Delay of desensitization onset by potassium ion in voltage-clamped frog muscle fibers

Abstract

Increase in extracellular K+ concentration causes delay in desensitization onset during prolonged application of carbamylcholine to the postjunctional membrane in muscle. This could be due to a direct action of K+ on acetylcholine receptors or to some change in the receptors related to K+-induced effects on transmembrane potential. The question of direct vs. voltage-dependent action of K+ was investigated in frog muscle (Rana pipiens) using a point-source voltage clamp.
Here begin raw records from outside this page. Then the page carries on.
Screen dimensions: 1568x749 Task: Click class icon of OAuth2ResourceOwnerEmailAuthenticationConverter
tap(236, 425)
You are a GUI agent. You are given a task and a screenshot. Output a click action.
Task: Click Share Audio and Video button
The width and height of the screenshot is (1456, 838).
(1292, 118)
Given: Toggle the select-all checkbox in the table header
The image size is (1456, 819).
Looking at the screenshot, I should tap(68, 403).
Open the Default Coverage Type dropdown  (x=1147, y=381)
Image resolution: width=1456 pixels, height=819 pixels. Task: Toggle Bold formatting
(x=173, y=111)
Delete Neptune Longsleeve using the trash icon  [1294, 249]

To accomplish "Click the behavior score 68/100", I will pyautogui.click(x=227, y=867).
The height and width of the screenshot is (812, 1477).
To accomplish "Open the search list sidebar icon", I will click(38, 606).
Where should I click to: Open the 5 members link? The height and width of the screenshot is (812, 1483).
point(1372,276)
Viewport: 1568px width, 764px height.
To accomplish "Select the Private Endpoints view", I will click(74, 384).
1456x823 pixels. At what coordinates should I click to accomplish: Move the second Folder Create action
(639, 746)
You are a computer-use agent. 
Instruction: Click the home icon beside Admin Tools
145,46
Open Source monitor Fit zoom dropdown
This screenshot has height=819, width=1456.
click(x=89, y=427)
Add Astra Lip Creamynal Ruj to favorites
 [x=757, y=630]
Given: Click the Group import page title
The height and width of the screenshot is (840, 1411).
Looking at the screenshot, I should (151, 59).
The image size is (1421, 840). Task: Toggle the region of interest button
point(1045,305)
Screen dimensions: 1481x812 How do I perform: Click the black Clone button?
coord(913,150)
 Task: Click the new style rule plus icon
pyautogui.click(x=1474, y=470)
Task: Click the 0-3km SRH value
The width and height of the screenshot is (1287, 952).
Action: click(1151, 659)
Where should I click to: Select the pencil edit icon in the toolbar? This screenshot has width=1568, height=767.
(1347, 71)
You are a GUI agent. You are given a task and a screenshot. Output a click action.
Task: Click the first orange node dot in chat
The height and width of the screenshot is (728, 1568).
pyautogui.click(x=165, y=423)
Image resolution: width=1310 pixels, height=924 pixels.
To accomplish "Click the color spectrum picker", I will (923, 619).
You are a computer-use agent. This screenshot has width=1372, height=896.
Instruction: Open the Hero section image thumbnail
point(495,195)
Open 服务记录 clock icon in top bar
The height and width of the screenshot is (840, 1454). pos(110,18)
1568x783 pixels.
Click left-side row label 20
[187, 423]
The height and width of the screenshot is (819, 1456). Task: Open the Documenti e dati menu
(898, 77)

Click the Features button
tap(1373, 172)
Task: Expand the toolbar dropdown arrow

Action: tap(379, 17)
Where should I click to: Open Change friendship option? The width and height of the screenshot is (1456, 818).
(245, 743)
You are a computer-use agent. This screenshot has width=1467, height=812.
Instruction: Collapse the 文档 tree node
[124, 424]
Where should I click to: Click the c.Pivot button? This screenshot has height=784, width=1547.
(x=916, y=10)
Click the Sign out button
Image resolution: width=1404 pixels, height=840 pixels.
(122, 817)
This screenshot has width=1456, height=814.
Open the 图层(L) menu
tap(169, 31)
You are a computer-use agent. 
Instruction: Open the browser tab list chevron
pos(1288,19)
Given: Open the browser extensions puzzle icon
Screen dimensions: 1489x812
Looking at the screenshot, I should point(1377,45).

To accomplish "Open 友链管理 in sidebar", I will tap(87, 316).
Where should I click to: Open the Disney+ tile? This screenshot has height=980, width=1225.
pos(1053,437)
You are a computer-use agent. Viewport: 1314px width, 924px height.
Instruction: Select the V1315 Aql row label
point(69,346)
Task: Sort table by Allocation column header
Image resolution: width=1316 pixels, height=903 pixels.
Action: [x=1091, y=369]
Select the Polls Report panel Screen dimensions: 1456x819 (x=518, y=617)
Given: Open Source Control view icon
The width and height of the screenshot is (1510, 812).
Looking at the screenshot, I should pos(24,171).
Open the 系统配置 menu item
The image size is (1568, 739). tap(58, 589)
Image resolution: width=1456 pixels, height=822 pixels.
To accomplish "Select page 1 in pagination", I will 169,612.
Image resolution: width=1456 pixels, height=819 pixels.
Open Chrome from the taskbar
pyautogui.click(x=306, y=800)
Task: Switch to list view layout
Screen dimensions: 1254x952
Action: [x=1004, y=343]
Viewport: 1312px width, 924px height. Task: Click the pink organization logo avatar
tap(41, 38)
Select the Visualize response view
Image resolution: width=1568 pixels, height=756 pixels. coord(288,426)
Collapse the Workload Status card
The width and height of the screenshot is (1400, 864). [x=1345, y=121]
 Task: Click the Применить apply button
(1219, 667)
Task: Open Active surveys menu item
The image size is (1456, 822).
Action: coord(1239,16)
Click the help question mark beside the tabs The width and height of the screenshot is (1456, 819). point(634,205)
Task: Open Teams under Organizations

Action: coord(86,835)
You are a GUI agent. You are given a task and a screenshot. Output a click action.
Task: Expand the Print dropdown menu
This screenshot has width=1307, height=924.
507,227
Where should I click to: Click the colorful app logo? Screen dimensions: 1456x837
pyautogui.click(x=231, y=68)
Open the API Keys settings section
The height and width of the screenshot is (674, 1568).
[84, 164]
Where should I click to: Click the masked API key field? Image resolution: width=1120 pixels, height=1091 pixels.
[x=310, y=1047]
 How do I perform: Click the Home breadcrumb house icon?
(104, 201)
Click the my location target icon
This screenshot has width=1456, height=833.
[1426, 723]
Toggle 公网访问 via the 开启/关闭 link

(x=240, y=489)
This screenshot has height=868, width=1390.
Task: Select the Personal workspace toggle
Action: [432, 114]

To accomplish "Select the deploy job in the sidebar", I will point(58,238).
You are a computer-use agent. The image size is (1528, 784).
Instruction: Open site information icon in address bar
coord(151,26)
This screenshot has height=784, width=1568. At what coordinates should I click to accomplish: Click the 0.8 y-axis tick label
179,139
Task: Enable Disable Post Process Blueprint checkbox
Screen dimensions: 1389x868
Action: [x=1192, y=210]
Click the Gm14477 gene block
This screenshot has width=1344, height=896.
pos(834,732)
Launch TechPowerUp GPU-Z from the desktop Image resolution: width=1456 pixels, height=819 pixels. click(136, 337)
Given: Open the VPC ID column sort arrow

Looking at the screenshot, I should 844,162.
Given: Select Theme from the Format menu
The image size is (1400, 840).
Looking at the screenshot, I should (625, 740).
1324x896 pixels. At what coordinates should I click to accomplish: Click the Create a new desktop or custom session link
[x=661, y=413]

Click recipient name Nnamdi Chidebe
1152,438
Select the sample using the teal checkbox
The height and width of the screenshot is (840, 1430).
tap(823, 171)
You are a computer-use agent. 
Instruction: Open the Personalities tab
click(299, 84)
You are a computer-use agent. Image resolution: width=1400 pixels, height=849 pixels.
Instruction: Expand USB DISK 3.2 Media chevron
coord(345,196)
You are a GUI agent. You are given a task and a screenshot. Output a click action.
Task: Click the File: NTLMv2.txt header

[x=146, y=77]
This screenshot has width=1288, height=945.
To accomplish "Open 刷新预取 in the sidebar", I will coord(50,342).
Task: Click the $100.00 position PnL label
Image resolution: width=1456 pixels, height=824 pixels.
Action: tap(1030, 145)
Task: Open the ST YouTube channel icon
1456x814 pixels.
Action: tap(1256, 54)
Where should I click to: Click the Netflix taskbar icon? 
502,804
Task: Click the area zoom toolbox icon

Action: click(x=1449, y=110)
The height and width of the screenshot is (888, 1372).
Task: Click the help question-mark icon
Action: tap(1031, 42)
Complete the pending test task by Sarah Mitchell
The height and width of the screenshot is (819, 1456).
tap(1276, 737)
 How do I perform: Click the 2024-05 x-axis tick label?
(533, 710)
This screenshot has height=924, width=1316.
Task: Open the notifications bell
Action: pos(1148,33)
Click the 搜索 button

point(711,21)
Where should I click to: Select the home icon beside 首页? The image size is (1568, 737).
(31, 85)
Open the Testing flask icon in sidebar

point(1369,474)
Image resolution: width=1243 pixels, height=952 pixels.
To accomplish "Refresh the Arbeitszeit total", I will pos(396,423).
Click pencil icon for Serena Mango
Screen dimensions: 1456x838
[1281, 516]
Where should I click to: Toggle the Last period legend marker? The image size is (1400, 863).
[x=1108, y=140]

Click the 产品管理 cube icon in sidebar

In conductance measurements first without voltage control, desensitization rate in bath media containing 33 mM K+ was -0.198 s-1 among fibers showing an average potential of -30 mV and -0.104 s-1 in 165 mM K+ where the average potential was -2 mV, a decrease of 47%. By comparison, in voltage-clamp tests at a nominal holding potential of +20 mV, increasing extracellular K+ from 33 to 165 mM caused a decrease of 61% in desensitization rate from -0.151 to -0.059 s-1. Another series in 165 mM K+ at a holding level of +10 mV showed a decrease of 67% to a rate of 0.047 s-1. It is concluded that increases in extracellular K+ can delay desensitization onset independently of effects on transmembrane potential. It is suggested that this could result from a direct interaction of K+ with sites on the outer receptor moiety or within channels, but probably not at the inner membrane face, if the latter are considered in equilibrium with bulk intracellular K+.